Denoiser (D) checkbox – Enables the render element's denoising, provided the V-Ray Denoiser render element is present.

Anti-Aliasing (AA) checkbox – When enabled, Anti-Aliasing is used where possible.

 

Surface

Diffuse – The Diffuse render element is included in the rendering process.

Alpha – The alpha channel of the rendered image saved to a separate file is included in the rendering process.

Normals – The direction of the normal at the particular shaded point is included in the rendering process.

BumpNormals – The BumpNormal render element is included in the rendering process. 

Reflect - Refract

Reflection – The Reflection render element is included in the rendering process.

Refl Gloss – The Reflection Glossiness render element is included in the rendering process.

IOR – The Reflection IOR render element is included in the rendering process.

Refraction – The Refraction render element is included in the rendering process.

Refr Gloss – The Refraction Glossiness render element is included in the rendering process.

Additional

Ambient Occlusion – Normal ambient occlusion is included in the rendering process.

Self-Illumination – The Self-Illumination render element is included in the rendering process. 

Sub-Surface – The SSS render element is included in the rendering process.

World Position – The X, Y, and Z coordinates of the point that are converted to RGB data are included in the rendering process.

CryptoMaterial – The mattes based on the materials in the scene are included in the rendering process.

Unoccluded – The color that is returned by the texture for unoccluded areas. A texture map can be used for this parameter.

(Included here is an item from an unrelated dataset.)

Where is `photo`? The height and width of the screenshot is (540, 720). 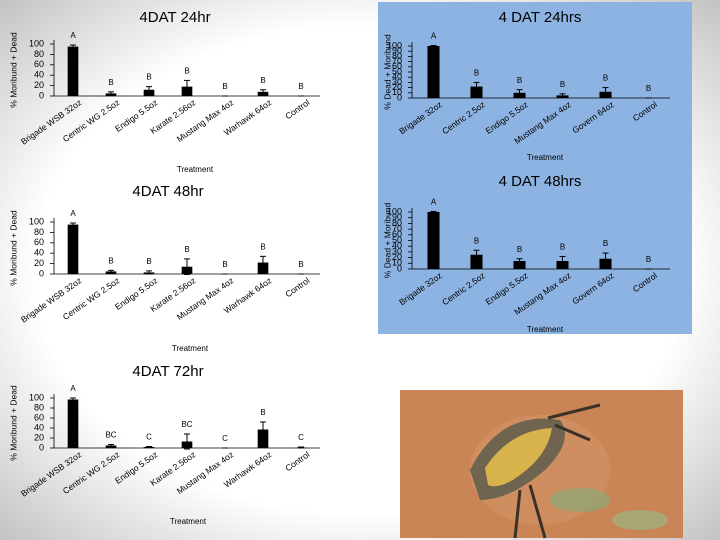 photo is located at coordinates (542, 464).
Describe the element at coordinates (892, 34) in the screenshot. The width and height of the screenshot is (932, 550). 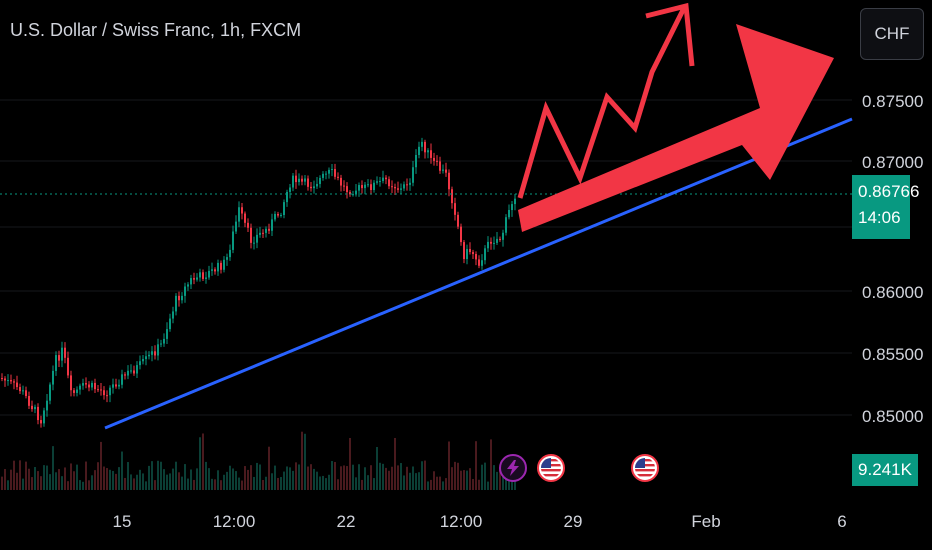
I see `currency-button: CHF` at that location.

Occluded – The color that is returned by the texture for occluded areas. A texture map can be used for this parameter.

Radius – Determines the amount of area (in scene units) where the AO effect is produced.

Falloff – Controls the speed of the transition between occluded and unoccluded areas.

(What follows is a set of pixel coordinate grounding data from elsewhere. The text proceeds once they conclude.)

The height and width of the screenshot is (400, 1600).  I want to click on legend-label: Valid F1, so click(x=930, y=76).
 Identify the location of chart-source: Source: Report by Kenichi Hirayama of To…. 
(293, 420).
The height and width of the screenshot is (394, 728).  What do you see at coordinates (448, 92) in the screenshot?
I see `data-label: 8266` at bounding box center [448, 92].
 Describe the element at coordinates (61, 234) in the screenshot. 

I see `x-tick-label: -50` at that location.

Subdivs – Controls the number of samples that V-Ray takes to calculate the AO effect. Lower values render faster but produce noisier results.

Custom Attributes

Outputs the specified attribute to a separate element.

Custom Operator

Outputs the specified VOP node to a separate element.

 

 

Common Use


You could specify more than 1 object when using the parameter fields instead of the node inputs, in which case the evaluation is handled as follows:

 Maps Baking Mode

The baking setup is evaluated for every object in the list. For example:

LowRes Meshes: /obj/First /obj/Second /obj/Third

 Bake to Texture Tiles is On and uv range is 0:0 , 2:2

 This produces 4 renders (one for every Texture tile) for every object in the list. A total of 12.

 

Project Baking Mode

In Projection Baking mode, with more than one object in either the Low or High Poly lists, one of the following happens:

  • For Single Low Poly and Multiple High Poly objects, each high poly object is, one by one, projected over the low poly object. To prevent overwriting of the output files, use the ${CTO} tag in the output file path.
  • For Multiple Low Poly and Single High Poly objects, the high poly object is projected over each low poly object, one by one. To prevent overwriting of the output files, use the ${CPO} tag in the output file path.
  • For Multiple Low Poly and Multiple High Poly objects, each high poly object is projected over the corresponding low poly object in the low poly list.

*${CPO} - currently processed object
*${CTO} - current target object

Notes


  • Preview of the final result is only available for one object.
  • Preview of the final result does not work when baking to texture tiles.
  • Object paths for the Low and High poly lists should be absolute.
  • Currently, there is no automatic support for Metalness workflow.
  • Final render must be started from the Execute Baking button in the V-Ray BakerTool's UI when the Low/High poly lists contain more than one object, or when baking to texture tiles.
  • When baking trough TOPs, files are saved with gamma 1.
  • Height/Displacement map based on distance between Low poly and High poly meshes no supported yet.